Recorded information -
========

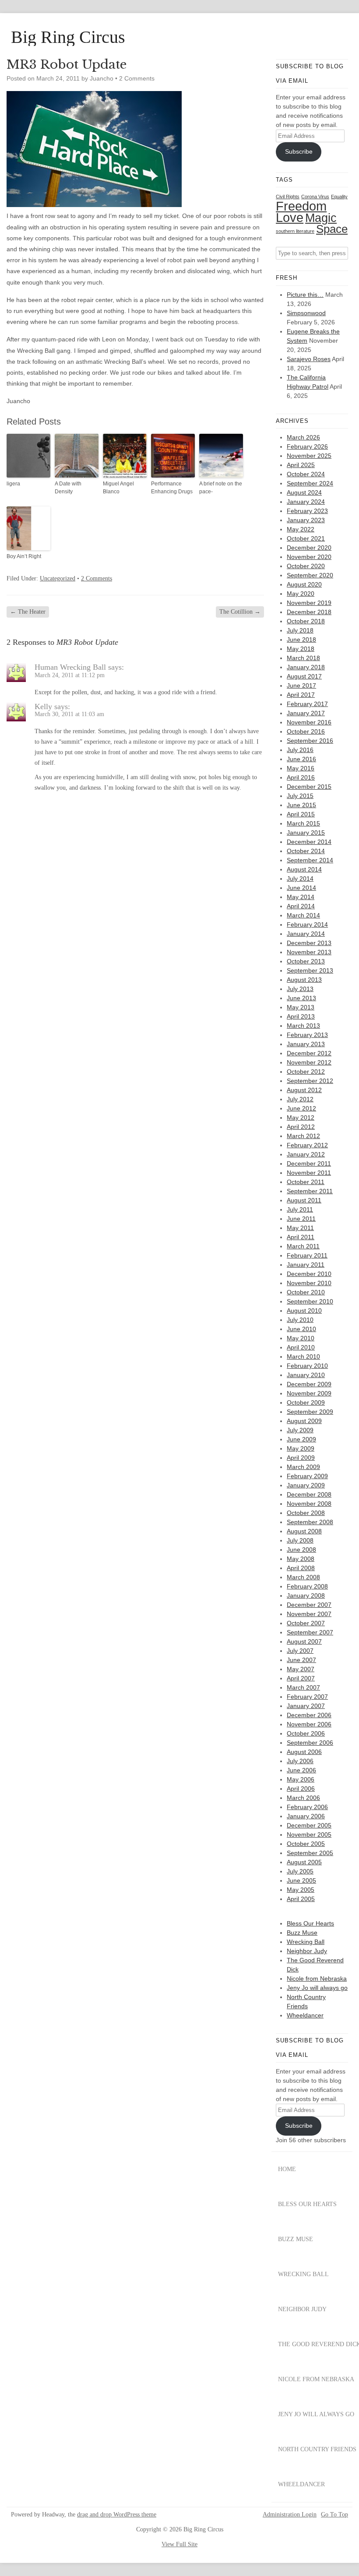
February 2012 (307, 1145)
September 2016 (310, 740)
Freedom (301, 206)
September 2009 (310, 1411)
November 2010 (309, 1282)
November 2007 (309, 1613)
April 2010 (301, 1347)
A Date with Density (68, 488)
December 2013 (309, 942)
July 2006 (300, 1760)
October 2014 (306, 850)
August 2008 (304, 1531)
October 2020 (306, 565)
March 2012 (303, 1135)
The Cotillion (239, 611)
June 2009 (301, 1439)
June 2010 (301, 1328)
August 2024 (304, 492)
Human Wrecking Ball (70, 667)
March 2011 (303, 1246)
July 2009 (300, 1430)
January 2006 (306, 1816)
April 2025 (301, 464)
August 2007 (304, 1641)
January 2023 (306, 520)
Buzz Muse (302, 1932)
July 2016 (300, 749)
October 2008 (306, 1512)
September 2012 (310, 1080)
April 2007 (301, 1678)
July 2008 (300, 1540)
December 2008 (309, 1494)
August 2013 (304, 979)
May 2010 (300, 1338)
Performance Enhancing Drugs (172, 488)
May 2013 (300, 1007)
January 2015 (306, 832)
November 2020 (309, 556)
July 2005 (300, 1871)
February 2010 (307, 1365)
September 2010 (310, 1301)
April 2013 (301, 1016)
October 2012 (306, 1071)
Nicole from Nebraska (317, 1978)
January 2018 (306, 667)
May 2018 (300, 648)
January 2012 (306, 1154)
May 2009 (300, 1448)
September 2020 (310, 575)
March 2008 (303, 1577)
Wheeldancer (305, 2015)
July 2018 (300, 630)
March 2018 (303, 657)
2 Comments (137, 78)
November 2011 (309, 1172)
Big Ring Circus (68, 37)
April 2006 (301, 1788)
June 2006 (301, 1770)
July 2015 (300, 795)
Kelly (43, 706)
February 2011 (307, 1255)
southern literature (295, 231)
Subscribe (299, 151)
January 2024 (306, 501)
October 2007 (306, 1623)
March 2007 (303, 1687)
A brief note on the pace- (220, 488)
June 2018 (301, 639)
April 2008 (301, 1567)
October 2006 (306, 1733)
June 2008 (301, 1549)
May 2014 (300, 896)
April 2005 (301, 1898)
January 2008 (306, 1595)
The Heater (28, 611)
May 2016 (300, 768)
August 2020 (304, 584)
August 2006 (304, 1751)
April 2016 (301, 777)
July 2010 (300, 1319)
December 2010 (309, 1273)
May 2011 (300, 1227)
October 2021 (306, 538)
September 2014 (310, 860)
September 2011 (310, 1191)
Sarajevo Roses (309, 358)
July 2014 (300, 878)
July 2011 (300, 1209)
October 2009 (306, 1402)
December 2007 (309, 1604)
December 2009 (309, 1384)
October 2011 (305, 1181)
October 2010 (306, 1292)
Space (332, 228)
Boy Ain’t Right (24, 556)
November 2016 (309, 722)
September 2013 (310, 970)
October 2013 (306, 961)
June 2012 (301, 1108)
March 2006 (303, 1797)
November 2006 (309, 1724)
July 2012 (300, 1099)
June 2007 (301, 1659)
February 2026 (307, 446)
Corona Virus (315, 196)
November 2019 (309, 602)
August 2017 (304, 676)
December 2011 (309, 1163)
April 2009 (301, 1457)
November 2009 (309, 1393)
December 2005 (309, 1825)
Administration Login (290, 2515)
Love (289, 218)
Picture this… (305, 294)
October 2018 (306, 621)
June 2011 (301, 1218)
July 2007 (300, 1650)
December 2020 (309, 547)
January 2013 (306, 1043)
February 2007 (307, 1696)
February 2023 (307, 510)
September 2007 (310, 1632)
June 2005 (301, 1880)
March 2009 (303, 1466)
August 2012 (304, 1089)
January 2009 (306, 1485)
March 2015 (303, 823)
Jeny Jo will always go (317, 1987)
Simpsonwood (306, 312)
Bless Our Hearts (310, 1923)
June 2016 (301, 759)
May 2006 (300, 1779)
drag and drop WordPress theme (116, 2514)
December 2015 (309, 786)
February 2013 (307, 1034)
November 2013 (309, 952)
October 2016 (306, 731)
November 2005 (309, 1834)
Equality (339, 196)
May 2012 (300, 1117)
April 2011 (300, 1237)
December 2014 (309, 841)
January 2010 (306, 1374)
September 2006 (310, 1742)
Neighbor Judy (307, 1950)
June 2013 (301, 998)
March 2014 (303, 915)
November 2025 (309, 455)
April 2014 (301, 906)
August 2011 (304, 1200)
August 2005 (304, 1862)
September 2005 (310, 1852)
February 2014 (307, 924)
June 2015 (301, 804)
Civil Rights (287, 196)
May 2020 (300, 593)
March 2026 (303, 437)
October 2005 (306, 1843)
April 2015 (301, 814)
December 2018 (309, 611)
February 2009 (307, 1476)
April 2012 (301, 1126)
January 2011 (305, 1264)
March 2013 (303, 1025)
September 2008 (310, 1521)
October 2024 (306, 474)
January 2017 (306, 713)
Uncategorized (57, 578)
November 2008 (309, 1503)
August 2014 (304, 869)
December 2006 (309, 1715)
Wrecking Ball (305, 1941)
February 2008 (307, 1586)
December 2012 (309, 1053)
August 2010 (304, 1310)
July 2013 (300, 988)
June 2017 (301, 685)
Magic (321, 218)
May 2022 (300, 529)
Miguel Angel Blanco (118, 488)
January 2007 (306, 1705)
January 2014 (306, 933)
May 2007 (300, 1669)
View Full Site (179, 2544)
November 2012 (309, 1062)
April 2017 (301, 694)
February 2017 (307, 703)
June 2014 (301, 887)
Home (287, 2169)
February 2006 (307, 1806)
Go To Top (334, 2515)
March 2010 (303, 1356)
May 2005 (300, 1889)
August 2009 (304, 1420)
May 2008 (300, 1558)
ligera (13, 484)
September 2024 (310, 483)
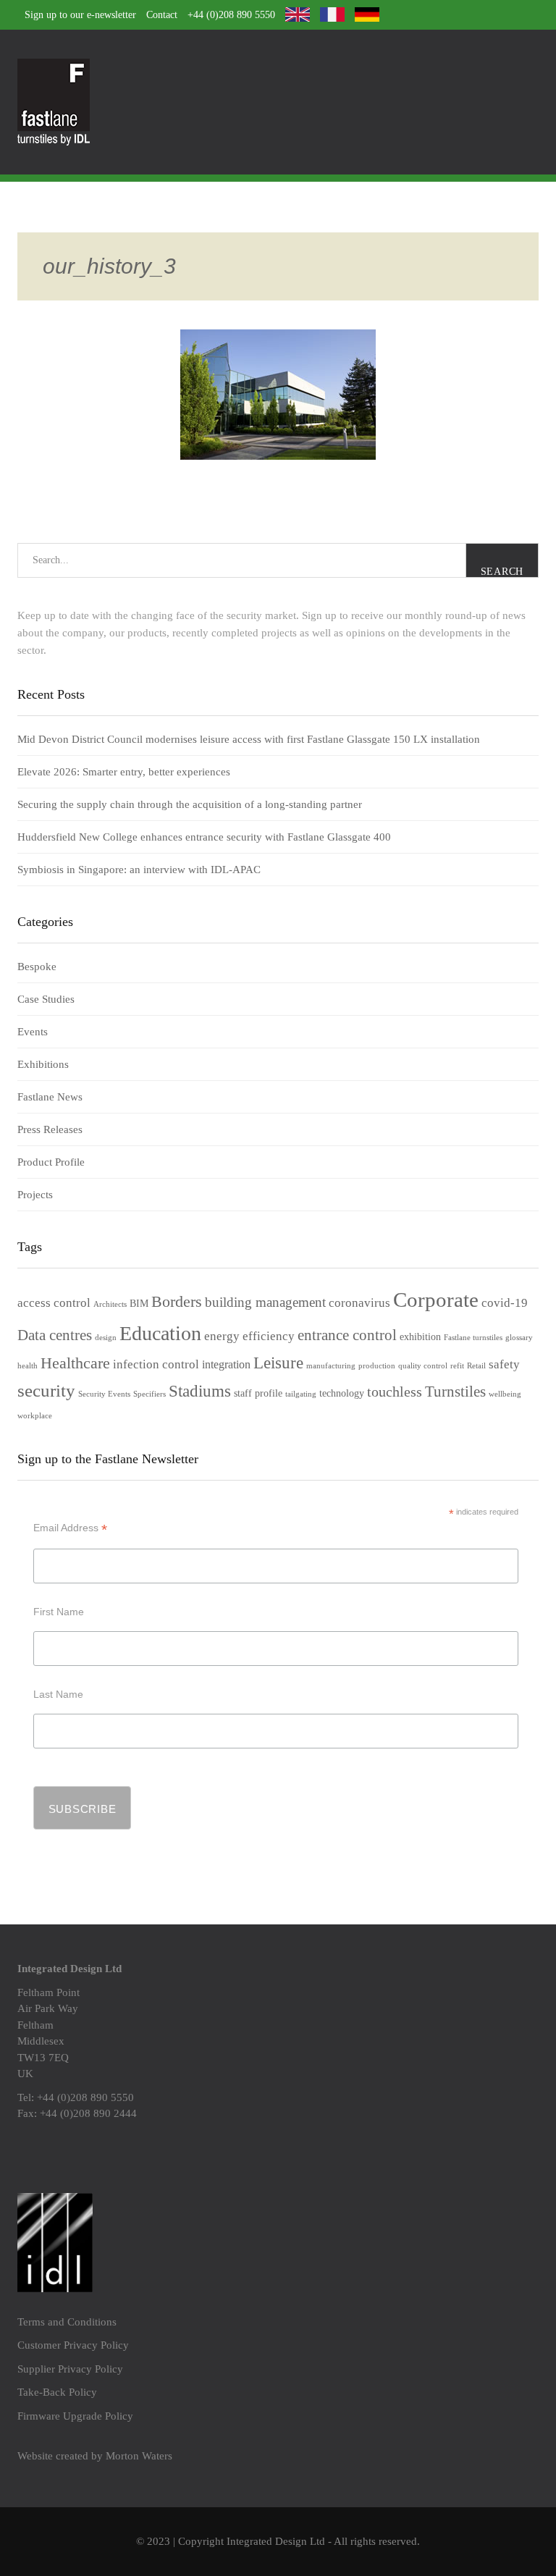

========

Activity -
Give back every record above exactly as written, skipping each picture.

Task answer -
February 2012 (307, 1145)
September 2016 (310, 740)
Freedom (301, 206)
September 2009 (310, 1411)
November 2010 (309, 1282)
November 2007 (309, 1613)
April 2010 (301, 1347)
A Date with Density (68, 488)
December 2013 (309, 942)
July 2006 (300, 1760)
October 2014 (306, 850)
August 2008 (304, 1531)
October 2020 (306, 565)
March 2012 (303, 1135)
The Cotillion (239, 611)
June 2009 (301, 1439)
June 2010 (301, 1328)
August 2024 (304, 492)
Human Wrecking Ball (70, 667)
March 2011 (303, 1246)
July 2009 (300, 1430)
January 2006 (306, 1816)
April 2025 (301, 464)
August 2007 (304, 1641)
January 2023 (306, 520)
Buzz Muse (302, 1932)
July 2016 (300, 749)
October 2008 (306, 1512)
September 2012 (310, 1080)
April 2007 (301, 1678)
July 2008 (300, 1540)
December 2008 (309, 1494)
August 2013 (304, 979)
May 2010 (300, 1338)
Performance Enhancing Drugs (172, 488)
May 2013 (300, 1007)
January 2015 (306, 832)
November 2020 (309, 556)
July 2005 (300, 1871)
February 2010 (307, 1365)
September 2010 (310, 1301)
April 2013 (301, 1016)
October 2012 (306, 1071)
Nicole from Nebraska (317, 1978)
January 2018 (306, 667)
May 2018 (300, 648)
January 2012 (306, 1154)
May 2009 (300, 1448)
September 2020 (310, 575)
March 2008 (303, 1577)
Wheeldancer (305, 2015)
July 2018 (300, 630)
March 2018 (303, 657)
2 Comments (137, 78)
November 2011 (309, 1172)
Big Ring Circus (68, 37)
April 2006 (301, 1788)
June 2006 (301, 1770)
July 2015 (300, 795)
Kelly (43, 706)
February 2011 (307, 1255)
southern literature (295, 231)
Subscribe (299, 151)
January 2024 (306, 501)
October 2007 (306, 1623)
March 2007 (303, 1687)
A brief note on the pace- (220, 488)
June 2018 (301, 639)
April 2008 (301, 1567)
October 2006 (306, 1733)
June 2008 (301, 1549)
May 2014 (300, 896)
April 2005 (301, 1898)
January 2008 (306, 1595)
The Heater (28, 611)
May 2016 (300, 768)
August 2020 (304, 584)
August 2006 (304, 1751)
April 2016 (301, 777)
July 2010 (300, 1319)
December 2010 (309, 1273)
May 2011 (300, 1227)
October 2021 (306, 538)
September 2014 (310, 860)
September 2011 (310, 1191)
Sarajevo Roses (309, 358)
July 2014 (300, 878)
July 2011 (300, 1209)
October 2009 (306, 1402)
December 2007 (309, 1604)
December 2009 (309, 1384)
October 2011 (305, 1181)
October 2010 (306, 1292)
Space (332, 228)
Boy Ain’t Right (24, 556)
November 2016 (309, 722)
September 2013 (310, 970)
October 2013 (306, 961)
June 2012 (301, 1108)
March 2006 (303, 1797)
November 2006 (309, 1724)
July 2012 (300, 1099)
June 2007 (301, 1659)
February 2026 (307, 446)
Corona Virus (315, 196)
November 2019 (309, 602)
August 2017 (304, 676)
December 2011 (309, 1163)
April 2009 (301, 1457)
November 2009 (309, 1393)
December 2005 (309, 1825)
Administration Login (290, 2515)
Love (289, 218)
Picture this… (305, 294)
October 2018 (306, 621)
June 2011 (301, 1218)
July 2007 (300, 1650)
December 2020 (309, 547)
January 2013 (306, 1043)
February 2007 (307, 1696)
February 2023 (307, 510)
September 2007 (310, 1632)
June 2005 (301, 1880)
March 2009 (303, 1466)
August 2012 (304, 1089)
January 2009 (306, 1485)
March 2015 (303, 823)
Jeny Jo will always go (317, 1987)
Simpsonwood (306, 312)
Bless Our Hearts (310, 1923)
June 2016 (301, 759)
May 2006 (300, 1779)
drag and drop WordPress theme (116, 2514)
December 2015 (309, 786)
February 2013 (307, 1034)
November 2013 (309, 952)
October 2016 (306, 731)
November 2005 (309, 1834)
Equality (339, 196)
May 2012 (300, 1117)
April 2011 (300, 1237)
December 2014 (309, 841)
January 2010 (306, 1374)
September 2006 (310, 1742)
Neighbor Judy (307, 1950)
June 2013 (301, 998)
March 2014 (303, 915)
November 2025 (309, 455)
April 2014 (301, 906)
August 2011 (304, 1200)
August 2005 (304, 1862)
September 2005 (310, 1852)
February 2014 (307, 924)
June 2015 (301, 804)
Civil Rights (287, 196)
May 2020 (300, 593)
March 2026 (303, 437)
October 2005 (306, 1843)
April 2015 (301, 814)
December 2018 (309, 611)
February 2009 (307, 1476)
April 2012 (301, 1126)
January 2011 (305, 1264)
March 2013 (303, 1025)
September 2008 (310, 1521)
October 2024 (306, 474)
January 2017 (306, 713)
Uncategorized (57, 578)
November 2008 (309, 1503)
August 2014 (304, 869)
December 2006 (309, 1715)
Wrecking Ball (305, 1941)
February 2008 (307, 1586)
December 2012 (309, 1053)
August 2010 (304, 1310)
July 2013 (300, 988)
June 2017 (301, 685)
Magic (321, 218)
May 2022 (300, 529)
Miguel Angel Blanco (118, 488)
January 2007 (306, 1705)
January 2014 (306, 933)
May 2007 (300, 1669)
View Full Site (179, 2544)
November 2012 (309, 1062)
April 2017 (301, 694)
February 2017 (307, 703)
June 2014 (301, 887)
Home (287, 2169)
February 2006 (307, 1806)
Go To Top (334, 2515)
March 2010 (303, 1356)
May 2005 (300, 1889)
August 2009 (304, 1420)
May 2008 (300, 1558)
ligera (13, 484)
September 2024 (310, 483)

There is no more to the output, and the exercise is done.